For a "non-printable character" (which for ASCII is anything outside the range of 0x20-0x7e [*]), output is technically undefined, and the actual visual output will depend on several things:
The actual output device - if you view the character on a Windows command line prompt, it may well look different to a Terminal window under Linux, and using a genuine (30+ year old) VT100 terminal, it will most likely look different again. (In fact, when I first used to write code for terminals that used serial input, we used to "pad" certain control sequences with NUL characters, because the terminal would drop some characters when the escape sequence was "complicated" - say a clear-screen, it may not receive the next 5-6 characters, so we'd add an extra 10 NUL characters to, so that we'd lose the NUL's rather than part of the meaningful text we wanted to print on the screen).
When applicable, the font selected to show the text may also matter (this appears to be the case in this particular situation, but don't rely on it). Of course, this applies also to printable characters, but aside from some "special" fonts (Zapf Dingbats, Symbols are obvious examples), the "printable range" does match what we expect. The "non-printable" range is not so well-defined.
The method of actual printing - for example using
cout
orprintf
will have a different result than "poking characters into the frame-buffer memory on a PC [in text mode]".
For consistent results of printing non-printable characters, you will need to process them into something that is defined as printable.

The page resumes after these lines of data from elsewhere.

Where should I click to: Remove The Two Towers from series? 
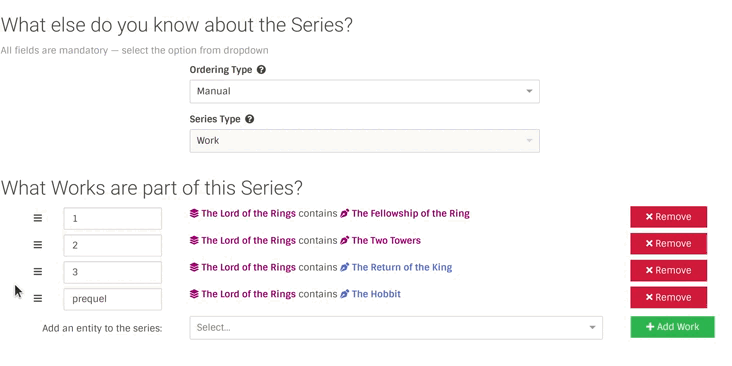(669, 244)
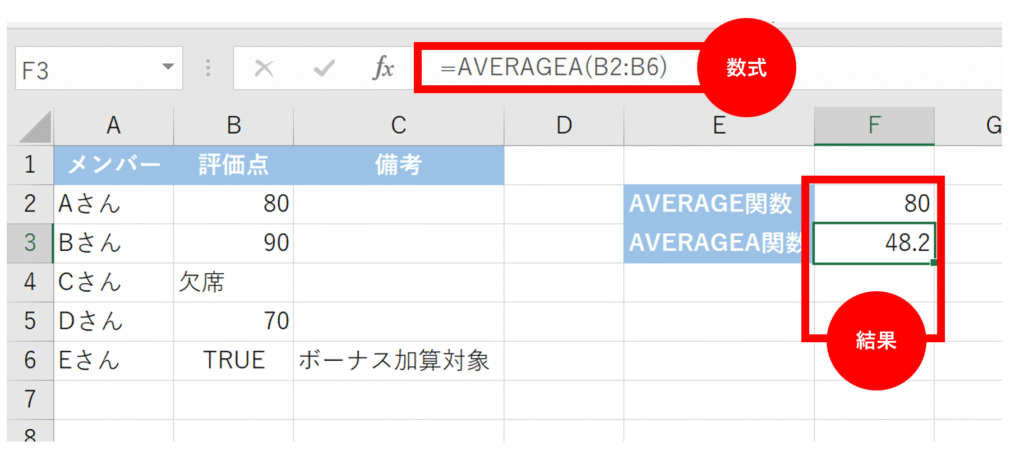This screenshot has height=464, width=1024.
Task: Select cell B4 containing 欠席
Action: pos(233,282)
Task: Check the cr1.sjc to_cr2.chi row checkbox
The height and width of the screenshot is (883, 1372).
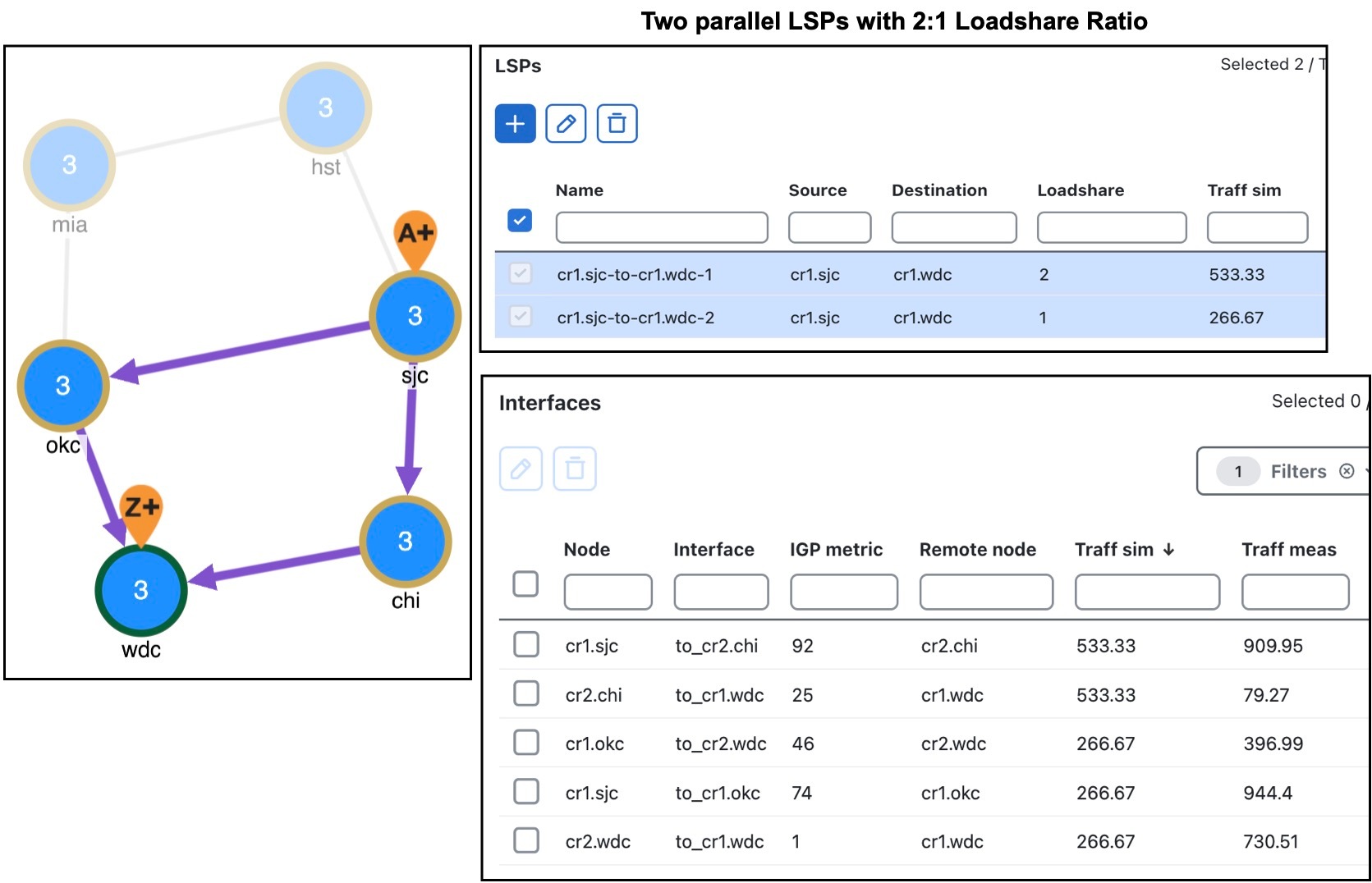Action: [x=525, y=644]
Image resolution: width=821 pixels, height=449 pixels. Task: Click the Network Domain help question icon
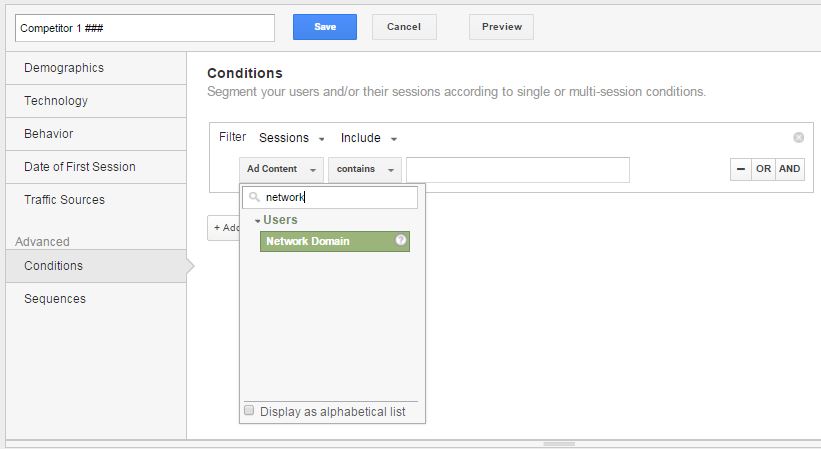401,240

[*] Many systems support extended ranges, for example the original IBM/PC has a range of 0x20-0xff, and modern systems use multiple bytes to represent characters that are "non-printable" in for example UTF-8 encoding, where commonly used characters [in European languages] are encoded with a single byte, and characters that are less common get a two, three or four-byte encoding. Even here, the actual output depends on the exact font chosen.